- [WHAT THE EXERCISE ASKS]
An exact copy of the lines from the one containing "You are a computer-use" through the end of the material is all that is wanted; transcribe only those.

- [DATASET]
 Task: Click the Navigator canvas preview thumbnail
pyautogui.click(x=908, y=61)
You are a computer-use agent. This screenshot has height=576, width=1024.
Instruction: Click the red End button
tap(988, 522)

- [SOLUTION TO THIS PROBLEM]
You are a computer-use agent. This screenshot has height=576, width=1024.
Instruction: Click the red End button
tap(988, 522)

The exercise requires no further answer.